Recent

Author Topic: Character access in WideStrings, Unicode etc.  (Read 14979 times)

idog

  • Full Member
  • ***
  • Posts: 121
    • www.idogendel.com (Hebrew)
Character access in WideStrings, Unicode etc.
« on: March 16, 2010, 06:50:24 am »
Hi,

It should be simple, but despite all my searching I can't seem to find a clear answer...
I'm trying to write a small function that converts a string, one character at a time, according to two other strings serving as keys/values.

For example, the string "AAC" should become "113" using "ABCD" as keys and "1234" as values.

In the good old days I'd write something like this (simplified):

Code: [Select]
function conv(const src, keys, values : string) : string;
var
  j : integer;

begin
  Result := src;
  for j := 1 to Length(src) do
   Result[j] := values[Pos(src[j], keys)];
end;
 

Now, with all the unicode and widestrings, this simply doesn't work for strings with, in my case, Hebrew characters. The [] reference gives access only to 8-bit Chars.

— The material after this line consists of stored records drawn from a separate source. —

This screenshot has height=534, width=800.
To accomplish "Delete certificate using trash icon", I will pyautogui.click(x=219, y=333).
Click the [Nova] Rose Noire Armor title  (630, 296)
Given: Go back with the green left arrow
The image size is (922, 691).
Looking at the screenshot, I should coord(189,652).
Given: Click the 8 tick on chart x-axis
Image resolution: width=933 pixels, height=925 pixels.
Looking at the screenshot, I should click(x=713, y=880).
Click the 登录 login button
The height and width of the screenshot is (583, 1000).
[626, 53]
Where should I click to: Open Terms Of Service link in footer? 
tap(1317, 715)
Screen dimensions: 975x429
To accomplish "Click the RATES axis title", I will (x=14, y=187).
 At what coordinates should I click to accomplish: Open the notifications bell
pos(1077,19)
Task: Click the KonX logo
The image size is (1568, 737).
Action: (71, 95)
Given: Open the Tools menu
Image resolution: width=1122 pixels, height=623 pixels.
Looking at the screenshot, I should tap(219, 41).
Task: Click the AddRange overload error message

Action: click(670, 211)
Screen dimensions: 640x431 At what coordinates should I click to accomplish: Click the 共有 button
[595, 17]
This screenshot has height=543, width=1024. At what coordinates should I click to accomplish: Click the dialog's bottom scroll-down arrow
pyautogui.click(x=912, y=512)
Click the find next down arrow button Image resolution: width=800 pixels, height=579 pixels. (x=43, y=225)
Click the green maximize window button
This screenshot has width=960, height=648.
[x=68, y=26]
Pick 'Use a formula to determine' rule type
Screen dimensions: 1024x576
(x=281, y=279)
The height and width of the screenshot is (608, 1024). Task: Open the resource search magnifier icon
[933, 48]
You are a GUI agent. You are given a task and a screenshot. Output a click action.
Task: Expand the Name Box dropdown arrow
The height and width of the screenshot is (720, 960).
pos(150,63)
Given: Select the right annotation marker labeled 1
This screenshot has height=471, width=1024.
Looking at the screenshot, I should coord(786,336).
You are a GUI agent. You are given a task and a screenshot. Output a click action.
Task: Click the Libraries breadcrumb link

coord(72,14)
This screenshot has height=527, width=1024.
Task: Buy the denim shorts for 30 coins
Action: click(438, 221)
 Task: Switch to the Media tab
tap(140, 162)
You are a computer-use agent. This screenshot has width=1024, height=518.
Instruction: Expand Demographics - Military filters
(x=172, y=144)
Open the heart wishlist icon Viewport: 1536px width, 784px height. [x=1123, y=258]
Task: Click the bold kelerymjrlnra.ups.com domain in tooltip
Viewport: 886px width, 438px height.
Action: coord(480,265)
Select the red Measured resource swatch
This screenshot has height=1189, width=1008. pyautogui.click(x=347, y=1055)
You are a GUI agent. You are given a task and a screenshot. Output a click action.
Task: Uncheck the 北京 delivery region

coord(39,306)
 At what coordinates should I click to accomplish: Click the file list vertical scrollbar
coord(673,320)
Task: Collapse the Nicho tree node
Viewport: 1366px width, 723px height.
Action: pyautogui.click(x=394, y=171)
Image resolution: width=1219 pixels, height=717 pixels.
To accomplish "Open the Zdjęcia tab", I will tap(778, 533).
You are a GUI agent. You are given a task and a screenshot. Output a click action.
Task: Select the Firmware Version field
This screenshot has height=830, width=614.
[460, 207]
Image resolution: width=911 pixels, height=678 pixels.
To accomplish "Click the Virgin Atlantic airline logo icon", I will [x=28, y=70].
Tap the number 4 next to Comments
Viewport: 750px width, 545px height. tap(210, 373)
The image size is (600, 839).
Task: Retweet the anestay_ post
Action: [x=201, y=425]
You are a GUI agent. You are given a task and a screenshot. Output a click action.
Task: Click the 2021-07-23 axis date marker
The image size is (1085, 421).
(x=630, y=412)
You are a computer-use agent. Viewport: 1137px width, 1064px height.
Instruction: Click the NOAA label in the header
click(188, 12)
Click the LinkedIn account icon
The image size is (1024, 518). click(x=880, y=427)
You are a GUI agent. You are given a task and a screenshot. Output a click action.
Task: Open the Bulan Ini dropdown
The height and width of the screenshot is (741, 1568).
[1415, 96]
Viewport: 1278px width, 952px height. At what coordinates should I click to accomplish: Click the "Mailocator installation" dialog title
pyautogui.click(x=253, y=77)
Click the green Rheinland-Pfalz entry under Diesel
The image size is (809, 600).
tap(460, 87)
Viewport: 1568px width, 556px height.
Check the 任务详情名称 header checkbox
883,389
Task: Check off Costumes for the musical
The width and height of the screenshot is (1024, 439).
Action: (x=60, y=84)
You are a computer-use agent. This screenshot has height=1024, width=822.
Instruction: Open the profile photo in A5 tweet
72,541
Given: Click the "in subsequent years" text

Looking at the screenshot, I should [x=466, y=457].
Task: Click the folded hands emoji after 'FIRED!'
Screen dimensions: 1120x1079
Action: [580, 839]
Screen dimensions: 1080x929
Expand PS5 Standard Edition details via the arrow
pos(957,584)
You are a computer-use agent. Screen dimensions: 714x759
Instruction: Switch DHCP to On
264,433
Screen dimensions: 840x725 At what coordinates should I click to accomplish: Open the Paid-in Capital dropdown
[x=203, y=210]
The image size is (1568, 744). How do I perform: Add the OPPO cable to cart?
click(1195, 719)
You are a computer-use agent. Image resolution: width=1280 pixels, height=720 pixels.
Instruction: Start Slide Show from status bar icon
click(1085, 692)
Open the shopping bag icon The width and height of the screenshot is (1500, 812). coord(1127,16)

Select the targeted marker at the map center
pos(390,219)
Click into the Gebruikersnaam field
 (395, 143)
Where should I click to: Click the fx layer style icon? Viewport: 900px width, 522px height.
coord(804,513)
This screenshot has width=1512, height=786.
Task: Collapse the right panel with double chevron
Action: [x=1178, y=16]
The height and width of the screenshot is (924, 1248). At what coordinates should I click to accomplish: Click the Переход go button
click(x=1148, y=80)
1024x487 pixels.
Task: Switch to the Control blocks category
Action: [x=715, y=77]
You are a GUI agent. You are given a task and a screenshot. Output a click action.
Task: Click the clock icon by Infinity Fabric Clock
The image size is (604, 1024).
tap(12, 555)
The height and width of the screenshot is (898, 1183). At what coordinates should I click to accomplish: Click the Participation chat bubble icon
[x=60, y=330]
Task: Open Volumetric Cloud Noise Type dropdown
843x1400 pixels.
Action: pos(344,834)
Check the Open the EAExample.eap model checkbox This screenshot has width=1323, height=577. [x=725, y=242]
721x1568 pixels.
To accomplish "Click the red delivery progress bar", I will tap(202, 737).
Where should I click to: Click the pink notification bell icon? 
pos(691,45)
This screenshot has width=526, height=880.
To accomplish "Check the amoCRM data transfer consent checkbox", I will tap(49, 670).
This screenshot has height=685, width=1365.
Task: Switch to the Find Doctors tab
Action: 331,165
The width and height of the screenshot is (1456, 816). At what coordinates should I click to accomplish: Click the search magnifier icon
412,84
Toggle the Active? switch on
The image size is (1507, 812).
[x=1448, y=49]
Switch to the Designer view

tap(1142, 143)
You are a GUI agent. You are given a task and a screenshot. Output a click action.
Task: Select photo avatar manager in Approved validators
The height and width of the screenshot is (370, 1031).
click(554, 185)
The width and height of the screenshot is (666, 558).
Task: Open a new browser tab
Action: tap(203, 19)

How can I rewrite the above function to accommodate all kinds of strings/characters? thanks!
« Last Edit: March 16, 2010, 06:53:08 am by idog »

skalogryz

  • Global Moderator
  • Hero Member
  • *****
  • Posts: 2770
    • havefunsoft.com
Re: Character access in WideStrings, Unicode etc.
« Reply #1 on: March 16, 2010, 07:14:23 am »
Quote from: idog link=topic=8910.msg43189#msg43189
How can I rewrite the above function to accommodate all kinds of strings/characters? thanks!

WideString conversion, but  make sure that src, keys and values don't have surrogate characters.
Code: [Select]
function convwide(const src, keys, values: WideString): WideString;
var
  j : Integer;
begin
  Result := src;
  for j := 1 to Length(src) do
   Result[j] := values[Pos(src[j], keys)];
end;

This one should work on ANY utf8 encoded string

// NOTE: the function has been fixed, after Idog's test
Code: [Select]
// should work on ANY utf8 encoded string
function convutf8(const src, keys, values: string): string;
var
  i : Integer;
  p : Integer;
begin
  i:=1;
  Result:='';
  // note: UTF8Length is expensive call, it's better to call it once!
  for i:=1 to UTF8Length(src) do begin
    p:=Utf8Pos( Utf8Copy(src, i, 1), keys);
    if p>0 then Result:=Result+Utf8Copy(values, p, 1);
  end;
end;

I'm attaching the sample, that uses both conversions. Cyrillic characters are used by default, just replace them with Hebrew chars

// the attached sample can be found in later posts
« Last Edit: March 16, 2010, 08:53:37 am by skalogryz »

idog

  • Full Member
  • ***
  • Posts: 121
    • www.idogendel.com (Hebrew)
Re: Character access in WideStrings, Unicode etc.
« Reply #2 on: March 16, 2010, 08:13:30 am »
Wow, thanks for the effort! But there are still some unresolved issues.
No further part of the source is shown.